**Given instruction**
Set out the entries below as a numbered list, from the line containing "Describe the element at coordinates (188, 46)" through the final line, with both included and blank lines omitted. Leave the pictures out of your list.

**Listed entries**
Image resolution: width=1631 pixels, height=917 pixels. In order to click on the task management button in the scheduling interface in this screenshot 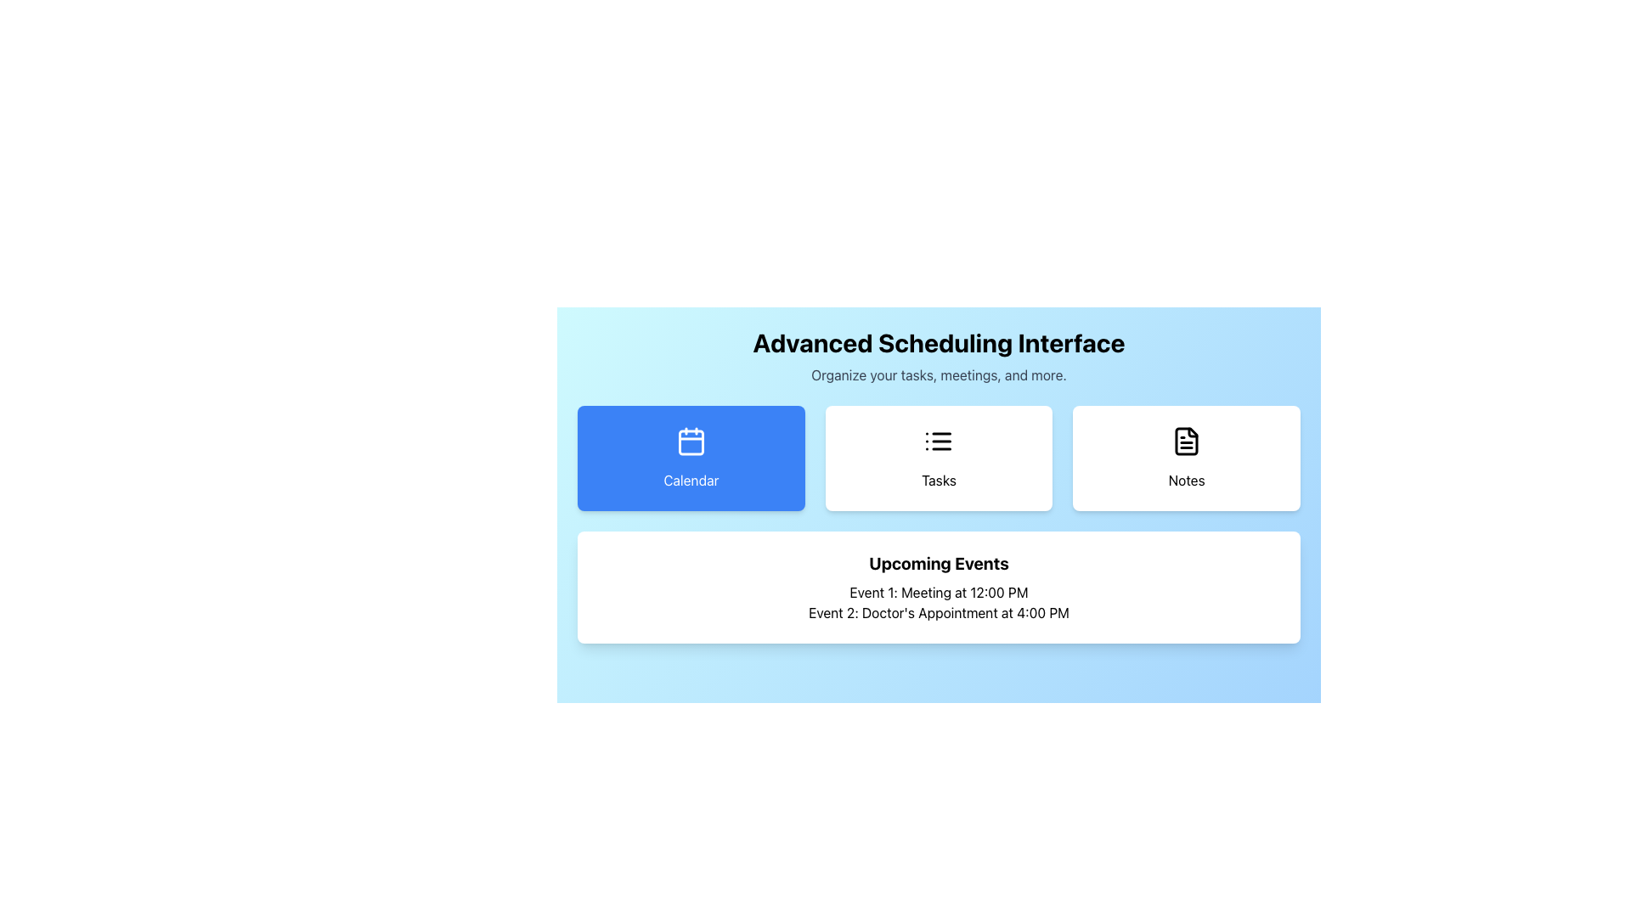, I will do `click(938, 494)`.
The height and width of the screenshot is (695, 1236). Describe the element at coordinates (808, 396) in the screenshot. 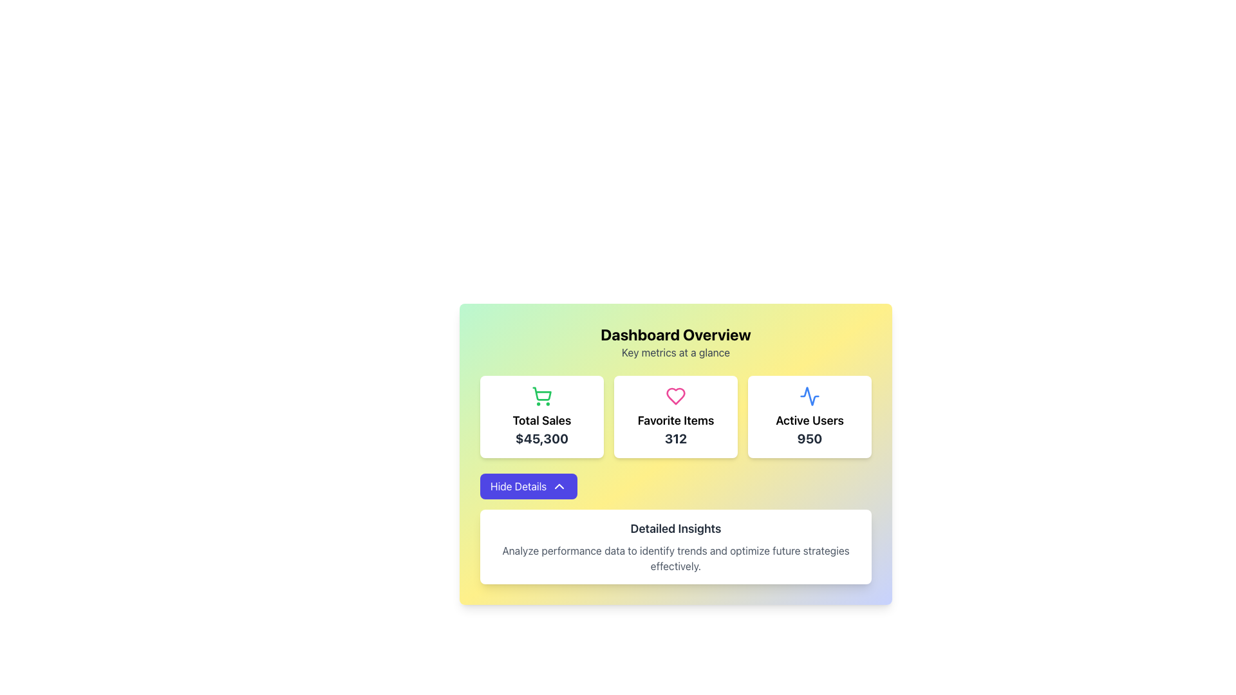

I see `the activity icon located at the top of the 'Active Users' card, which is the third card in a row of three cards under the 'Dashboard Overview' heading` at that location.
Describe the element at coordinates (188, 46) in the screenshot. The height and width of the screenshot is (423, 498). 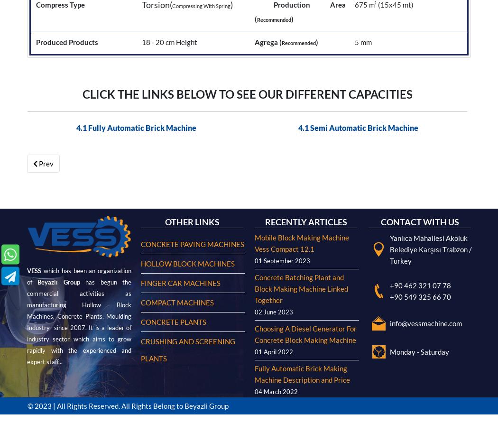
I see `'CRUSHING AND SCREENING PLANTS'` at that location.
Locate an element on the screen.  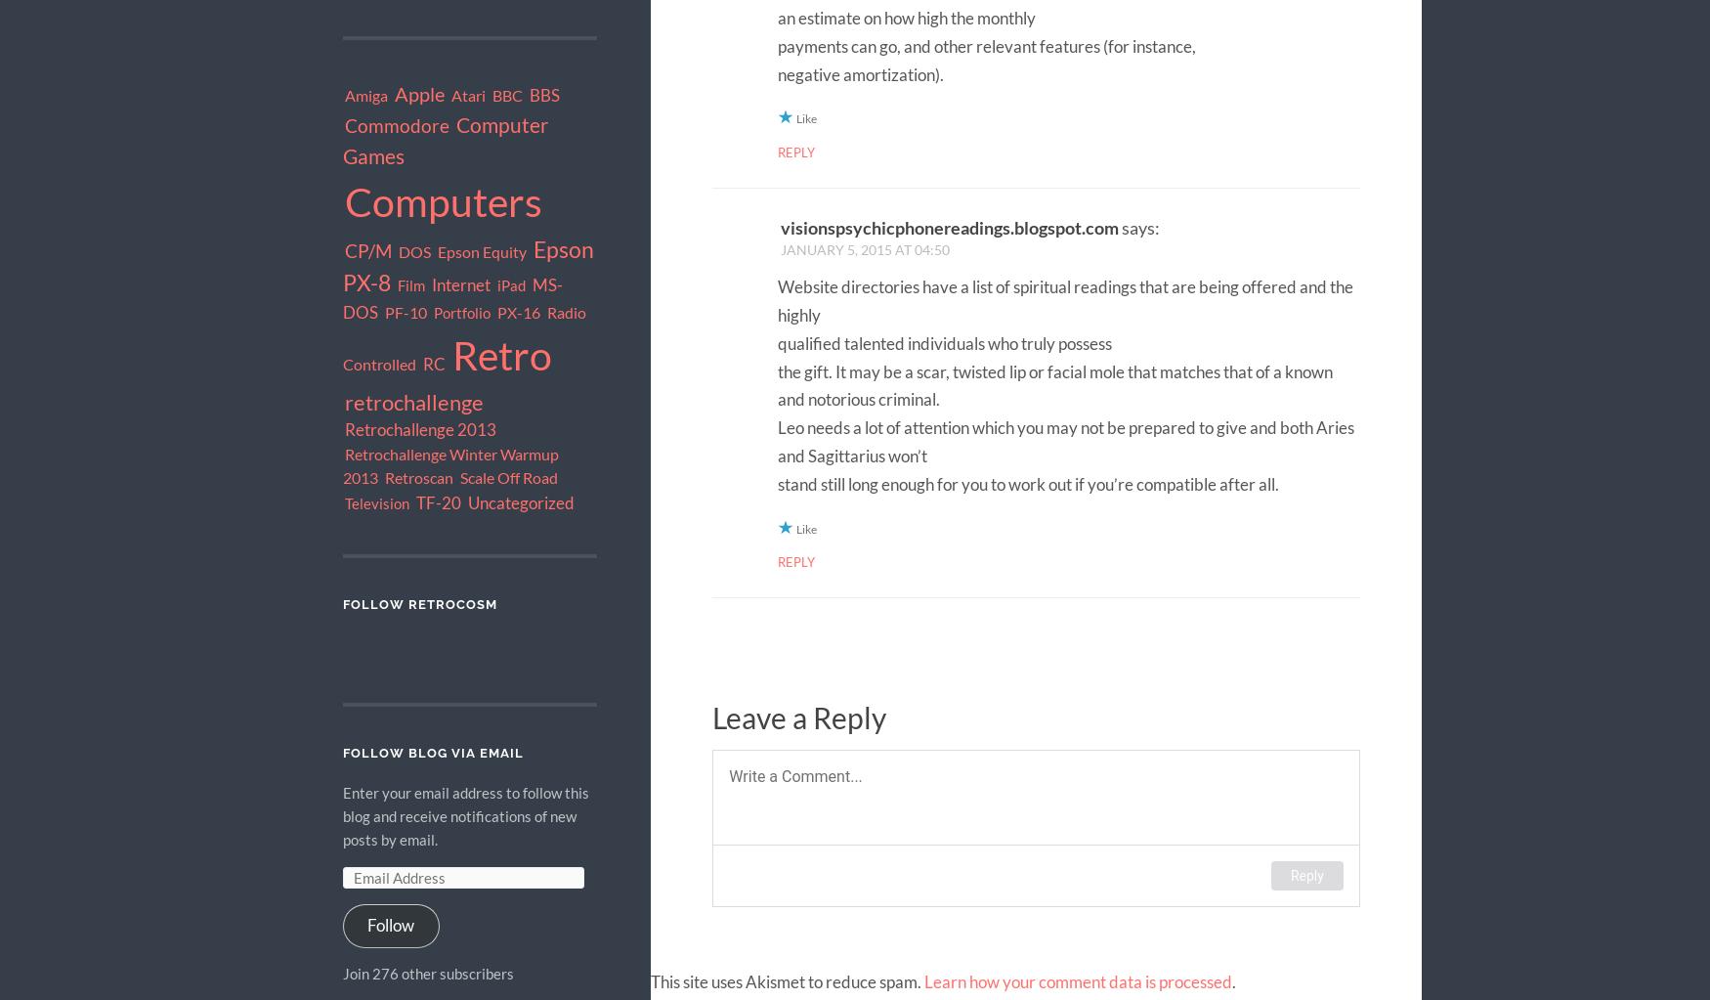
'Radio Controlled' is located at coordinates (463, 336).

**Completed task**
1. Describe the element at coordinates (188, 46) in the screenshot. The height and width of the screenshot is (423, 498). 
2. I see `'CRUSHING AND SCREENING PLANTS'` at that location.
3. Locate an element on the screen.  
4. 'Radio Controlled' is located at coordinates (463, 336).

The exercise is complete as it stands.